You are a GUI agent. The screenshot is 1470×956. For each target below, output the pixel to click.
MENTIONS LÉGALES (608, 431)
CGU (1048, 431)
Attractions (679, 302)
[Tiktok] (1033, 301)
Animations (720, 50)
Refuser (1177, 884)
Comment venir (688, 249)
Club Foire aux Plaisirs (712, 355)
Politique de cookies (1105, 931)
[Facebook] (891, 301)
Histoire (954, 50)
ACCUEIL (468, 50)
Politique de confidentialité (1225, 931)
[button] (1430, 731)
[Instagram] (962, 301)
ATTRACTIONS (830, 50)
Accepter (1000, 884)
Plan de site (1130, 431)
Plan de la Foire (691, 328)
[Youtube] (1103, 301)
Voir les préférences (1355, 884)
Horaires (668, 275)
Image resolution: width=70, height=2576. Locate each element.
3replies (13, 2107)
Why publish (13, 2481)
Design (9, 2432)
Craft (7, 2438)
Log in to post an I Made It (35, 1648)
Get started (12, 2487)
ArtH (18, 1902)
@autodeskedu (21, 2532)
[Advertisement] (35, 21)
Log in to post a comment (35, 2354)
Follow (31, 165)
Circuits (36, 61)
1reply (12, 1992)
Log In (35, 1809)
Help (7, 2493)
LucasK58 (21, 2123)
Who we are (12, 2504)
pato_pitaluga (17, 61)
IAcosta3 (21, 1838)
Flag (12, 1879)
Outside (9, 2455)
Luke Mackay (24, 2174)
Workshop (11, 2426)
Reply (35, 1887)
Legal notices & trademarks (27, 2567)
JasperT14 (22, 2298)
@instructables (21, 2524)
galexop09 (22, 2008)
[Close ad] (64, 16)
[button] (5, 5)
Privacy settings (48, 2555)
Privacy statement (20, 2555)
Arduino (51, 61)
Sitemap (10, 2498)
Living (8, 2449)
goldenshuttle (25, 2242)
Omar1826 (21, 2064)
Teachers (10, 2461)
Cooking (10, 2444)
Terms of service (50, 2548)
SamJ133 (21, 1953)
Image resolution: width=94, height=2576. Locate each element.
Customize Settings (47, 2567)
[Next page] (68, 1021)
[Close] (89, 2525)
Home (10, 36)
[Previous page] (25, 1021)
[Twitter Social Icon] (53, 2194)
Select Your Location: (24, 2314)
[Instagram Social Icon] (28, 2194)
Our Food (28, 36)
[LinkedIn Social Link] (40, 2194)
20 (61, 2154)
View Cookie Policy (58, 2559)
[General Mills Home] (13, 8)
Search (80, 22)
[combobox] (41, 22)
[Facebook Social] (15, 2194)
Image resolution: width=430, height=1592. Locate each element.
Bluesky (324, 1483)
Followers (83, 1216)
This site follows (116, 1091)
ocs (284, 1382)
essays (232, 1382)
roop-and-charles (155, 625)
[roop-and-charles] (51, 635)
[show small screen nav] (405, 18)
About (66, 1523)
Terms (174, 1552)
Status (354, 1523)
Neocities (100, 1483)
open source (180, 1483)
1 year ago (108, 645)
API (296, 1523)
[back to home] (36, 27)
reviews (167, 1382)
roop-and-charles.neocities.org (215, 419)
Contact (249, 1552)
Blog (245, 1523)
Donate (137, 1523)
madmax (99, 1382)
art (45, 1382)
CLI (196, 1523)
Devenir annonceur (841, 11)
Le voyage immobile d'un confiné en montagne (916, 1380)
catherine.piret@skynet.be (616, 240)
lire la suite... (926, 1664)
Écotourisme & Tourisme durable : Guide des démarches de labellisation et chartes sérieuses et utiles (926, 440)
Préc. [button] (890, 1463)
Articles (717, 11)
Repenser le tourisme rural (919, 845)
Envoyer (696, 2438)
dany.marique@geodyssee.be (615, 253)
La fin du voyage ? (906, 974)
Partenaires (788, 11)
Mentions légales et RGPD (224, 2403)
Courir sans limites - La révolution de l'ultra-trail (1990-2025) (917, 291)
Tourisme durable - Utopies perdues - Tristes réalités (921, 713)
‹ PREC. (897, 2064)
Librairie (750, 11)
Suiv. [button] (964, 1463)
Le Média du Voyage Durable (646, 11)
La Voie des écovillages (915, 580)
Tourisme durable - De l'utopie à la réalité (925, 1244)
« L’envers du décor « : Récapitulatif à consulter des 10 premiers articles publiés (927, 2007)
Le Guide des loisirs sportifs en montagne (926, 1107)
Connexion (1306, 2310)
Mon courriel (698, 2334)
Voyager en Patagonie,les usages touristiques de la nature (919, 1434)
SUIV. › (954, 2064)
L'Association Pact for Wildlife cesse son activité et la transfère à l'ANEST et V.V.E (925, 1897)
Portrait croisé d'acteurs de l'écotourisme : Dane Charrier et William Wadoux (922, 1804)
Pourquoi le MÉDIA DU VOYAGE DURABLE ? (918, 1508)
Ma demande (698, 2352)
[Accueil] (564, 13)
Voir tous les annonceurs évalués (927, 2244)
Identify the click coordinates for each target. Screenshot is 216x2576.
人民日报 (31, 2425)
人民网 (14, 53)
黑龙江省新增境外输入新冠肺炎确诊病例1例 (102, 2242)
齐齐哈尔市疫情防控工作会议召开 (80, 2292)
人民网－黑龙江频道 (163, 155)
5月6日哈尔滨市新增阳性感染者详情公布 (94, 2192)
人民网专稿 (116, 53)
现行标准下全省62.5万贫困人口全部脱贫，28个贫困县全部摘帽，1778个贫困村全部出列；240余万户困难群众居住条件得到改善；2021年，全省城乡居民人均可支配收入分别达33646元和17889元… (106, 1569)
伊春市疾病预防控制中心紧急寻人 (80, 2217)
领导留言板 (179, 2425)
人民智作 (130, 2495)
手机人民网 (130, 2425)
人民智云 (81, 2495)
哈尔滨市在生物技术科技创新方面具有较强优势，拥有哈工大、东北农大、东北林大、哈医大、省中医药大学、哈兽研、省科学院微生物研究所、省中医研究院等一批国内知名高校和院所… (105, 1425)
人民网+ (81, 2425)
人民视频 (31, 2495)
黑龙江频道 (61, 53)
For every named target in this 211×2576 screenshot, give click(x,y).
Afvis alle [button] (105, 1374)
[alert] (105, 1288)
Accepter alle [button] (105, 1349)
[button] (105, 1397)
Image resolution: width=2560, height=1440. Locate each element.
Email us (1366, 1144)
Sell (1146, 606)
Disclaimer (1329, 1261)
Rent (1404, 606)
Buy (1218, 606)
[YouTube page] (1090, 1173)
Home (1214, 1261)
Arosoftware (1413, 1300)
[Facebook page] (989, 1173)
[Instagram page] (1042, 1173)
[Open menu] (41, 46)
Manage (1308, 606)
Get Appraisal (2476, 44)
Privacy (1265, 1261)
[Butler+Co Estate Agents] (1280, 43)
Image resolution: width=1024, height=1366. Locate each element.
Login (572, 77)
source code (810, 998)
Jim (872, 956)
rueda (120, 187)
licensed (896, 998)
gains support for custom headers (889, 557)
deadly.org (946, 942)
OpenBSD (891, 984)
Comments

# Assigned task:
Of the lines above, output exactly those from the line bearing "领导留言板 (179, 2425)" through the line bearing "For every named", inclusive.

# Answer box:
领导留言板 (179, 2425)
人民智作 (130, 2495)
手机人民网 (130, 2425)
人民智云 (81, 2495)
哈尔滨市在生物技术科技创新方面具有较强优势，拥有哈工大、东北农大、东北林大、哈医大、省中医药大学、哈兽研、省科学院微生物研究所、省中医研究院等一批国内知名高校和院所… (105, 1425)
人民网+ (81, 2425)
人民视频 (31, 2495)
黑龙江频道 (61, 53)
For every named target in this 211×2576 screenshot, give click(x,y).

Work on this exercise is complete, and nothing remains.